───── Supplied material ─────

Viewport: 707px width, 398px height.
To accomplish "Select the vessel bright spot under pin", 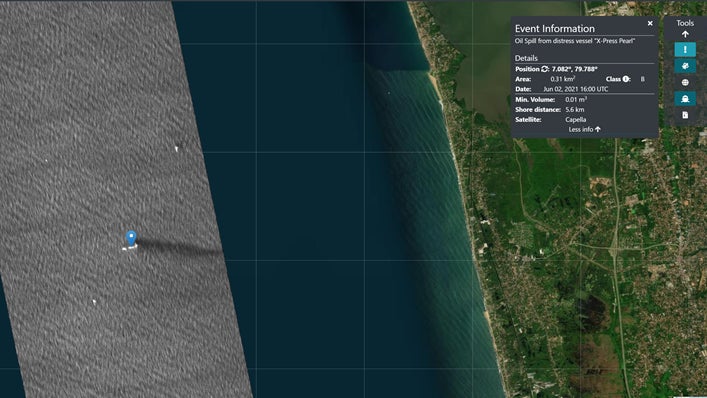I will pos(129,247).
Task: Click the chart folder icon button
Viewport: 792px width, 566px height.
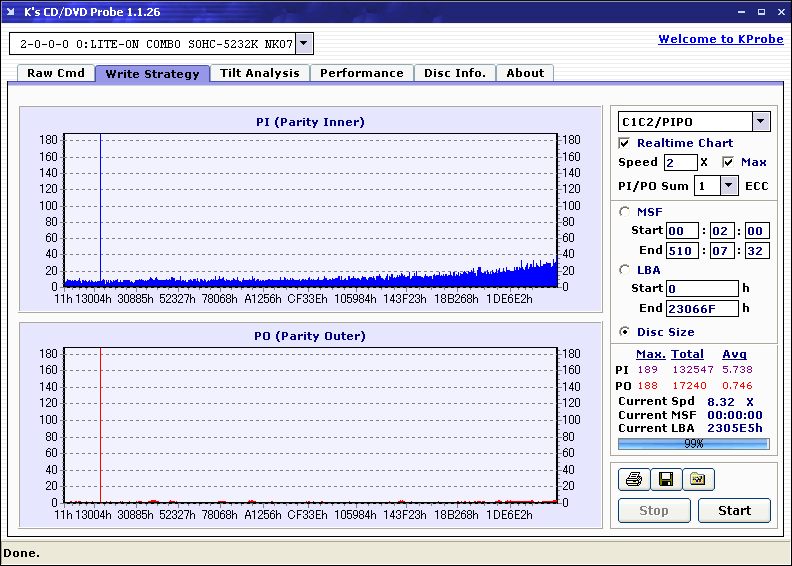Action: (698, 480)
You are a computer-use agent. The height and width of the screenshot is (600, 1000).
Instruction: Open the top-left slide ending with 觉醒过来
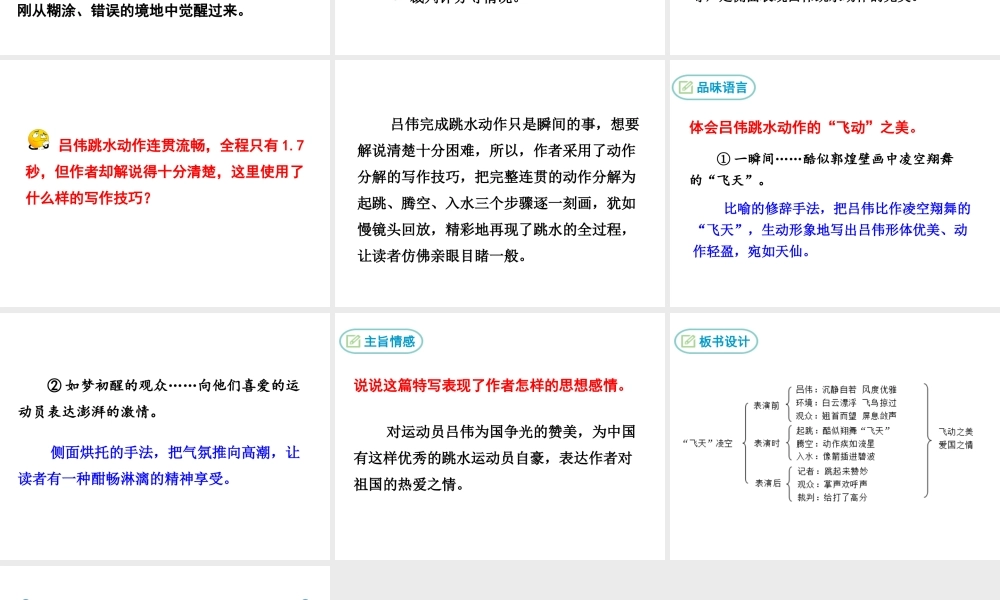[x=165, y=27]

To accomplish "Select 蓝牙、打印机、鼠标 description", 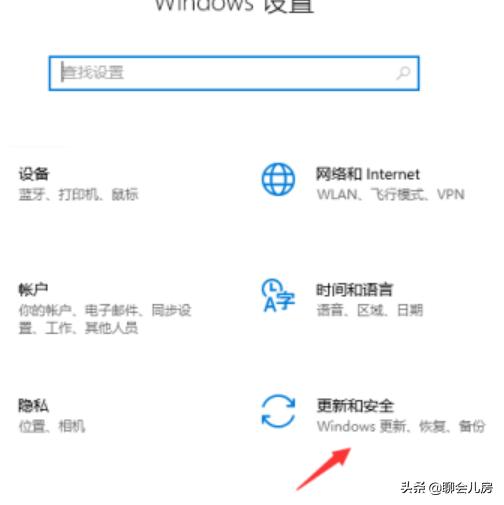I will (x=78, y=194).
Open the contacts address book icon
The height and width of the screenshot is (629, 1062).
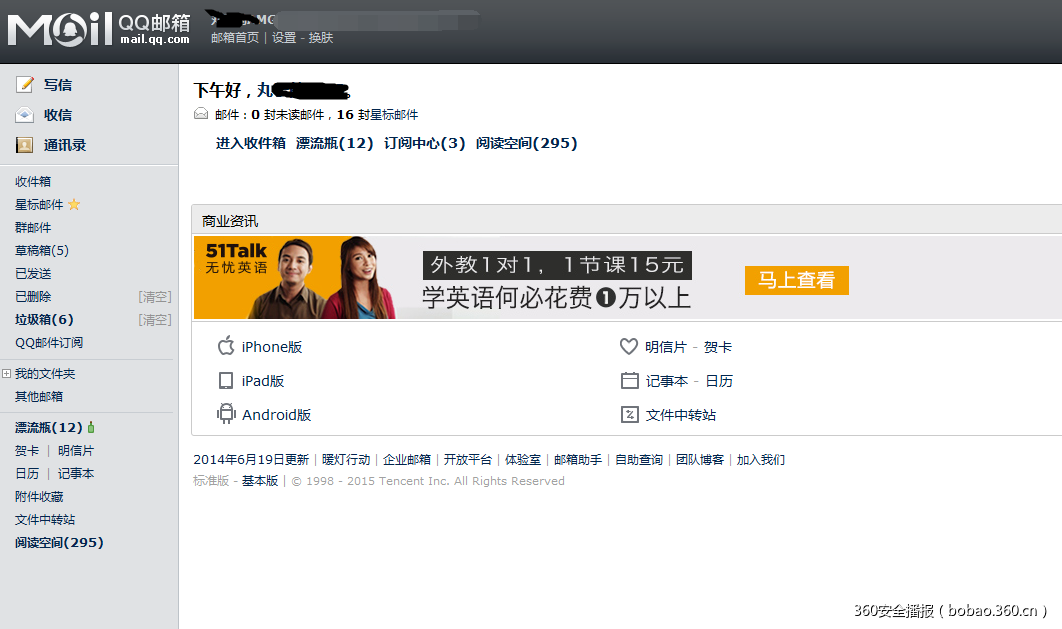point(24,145)
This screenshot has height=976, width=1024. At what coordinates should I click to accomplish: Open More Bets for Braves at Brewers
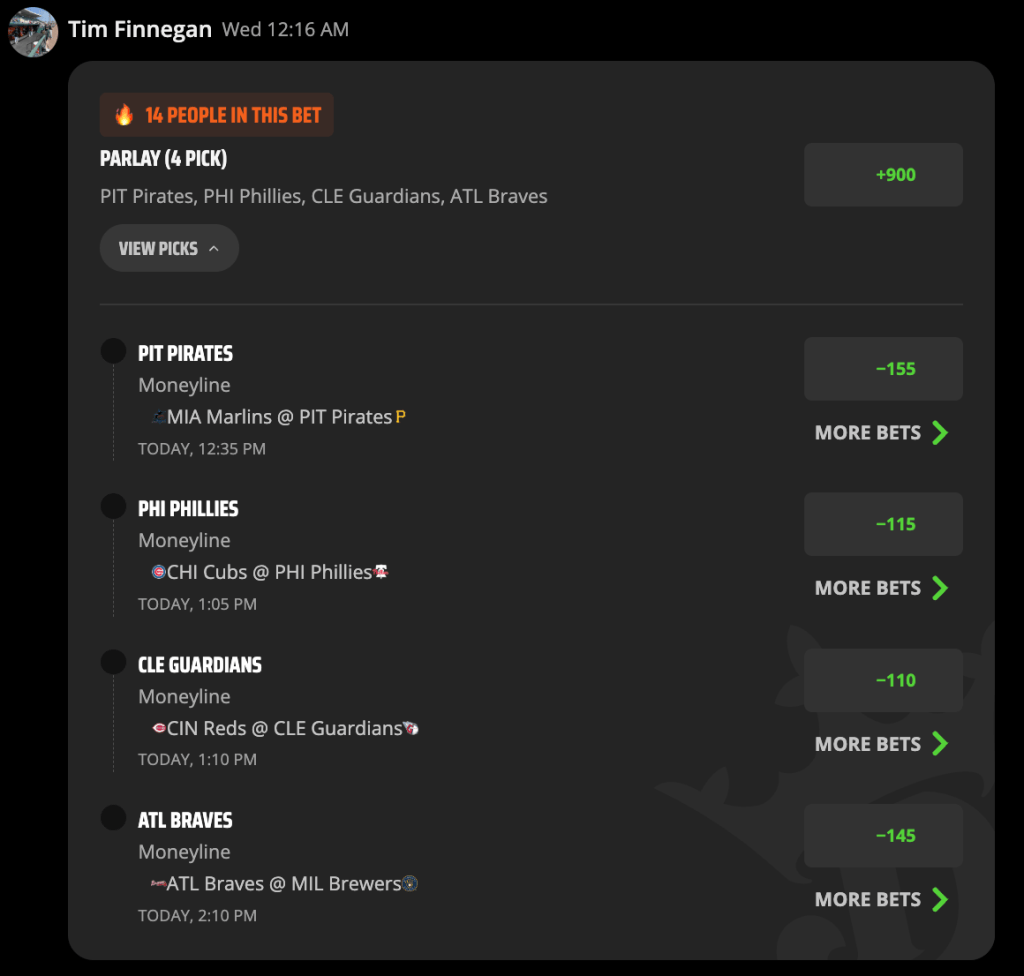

─────

◆ **What you should do**:
From the line containing "Open the contacts address book icon" through the end of the entries, quote each line exactly and nothing else, excluding all pictures.

◆ **Result of this task**:
Open the contacts address book icon
The height and width of the screenshot is (629, 1062).
point(24,145)
This screenshot has height=976, width=1024. At what coordinates should I click to accomplish: Open More Bets for Braves at Brewers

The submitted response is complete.